Role: Sr. Data Engineer-ETL (F2F Interview)
Location: Denver, CO (Only Locals)
Duration: Long-term
Main Skill:
Over 10+ years of experience in the Software Development Industry.
We need data Engineering exp - building ETLS using spark and sql, real time and batch pipelines using Kafka/firehose, experience with building pipelines with data bricks/snowflake, experience with ingesting multiple data formats like json/parquet/delta etc.
Job Description:
Looking for a highly technical, hands-on Data Engineer III for our Data Lake Team that can independently lead data engineering projects and strive to proactively improve process efficiency, making recommendations for process and system improvements where applicable. The Data Engineer III role will be responsible for not only understanding data pipelines but, event streaming applications, and how to build systems that handle massive amounts of data while making it consumable by other application teams, users and data scientists.

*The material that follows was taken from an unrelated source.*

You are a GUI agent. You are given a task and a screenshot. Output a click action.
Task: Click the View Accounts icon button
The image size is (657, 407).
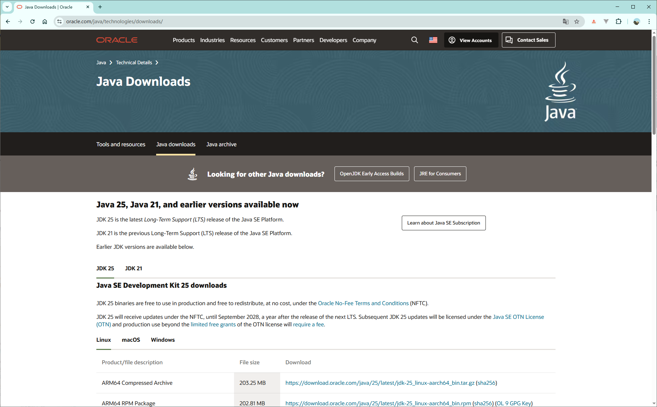click(x=452, y=40)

You will also be assisting in the design and architecture of highly scalable, fault tolerant infrastructure capable of processing millions of operations per minute coming from millions of TVs, efficiently store petabytes of data and provide fast insights from the data. You will also be working with teams across the Enterprise to bring their data into our Big Data ecosystem, monitor data quality for cleanliness and fix discrepancies. Ensure data accuracy through validation tasks, perform root cause analysis and implement solutions for data prep and cleanliness, review data at all granular/aggregate levels, and versioning.
About You:
- You have a BS or MS in Computer Science or similar relevant field
- You work well in a collaborative, team-based environment
- You are an experienced engineering with 3+ years of experience
- You have a passion for big data structures
- You possess strong organizational and analytical skills related to working with structured and unstructured data operations
- You have experience implementing and maintaining high performance / high availability data structures
- You are most comfortable operating within cloud based eco systems
- You enjoy leading projects and mentoring other team members
Specific Skills:
- Over 10 years of experience in the Software Development Industry.

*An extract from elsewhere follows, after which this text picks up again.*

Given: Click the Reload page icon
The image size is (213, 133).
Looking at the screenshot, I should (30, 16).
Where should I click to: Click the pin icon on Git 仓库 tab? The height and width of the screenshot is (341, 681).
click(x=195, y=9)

- Experience or knowledge of relational SQL and NoSQL databases
- High proficiency in Python, Pyspark, SQL and/or Scala
- Experience in designing and implementing ETL processes
- Experience in managing data pipelines for analytics and operational use
- Strong understanding of in-memory processing and data formats (Avro, Parquet, Json etc.)
- Experience or knowledge of AWS cloud services: EC2, MSK, S3, RDS, SNS, SQS
- Experience or knowledge of stream-processing systems: i.e., Storm, Spark-Structured-Streaming, Kafka consumers.
- Experience or knowledge of data pipeline and workflow management tools: i.e., Apache Airflow, AWS Data Pipeline
- Experience or knowledge of big data tools: i.e., Hadoop, Spark, Kafka.
- Experience or knowledge of software engineering tools/practices: i.e., Github, VSCode, CI/CD
- Experience or knowledge in data observability and monitoring
- Hands-on experience in designing and maintaining data schema life-cycles.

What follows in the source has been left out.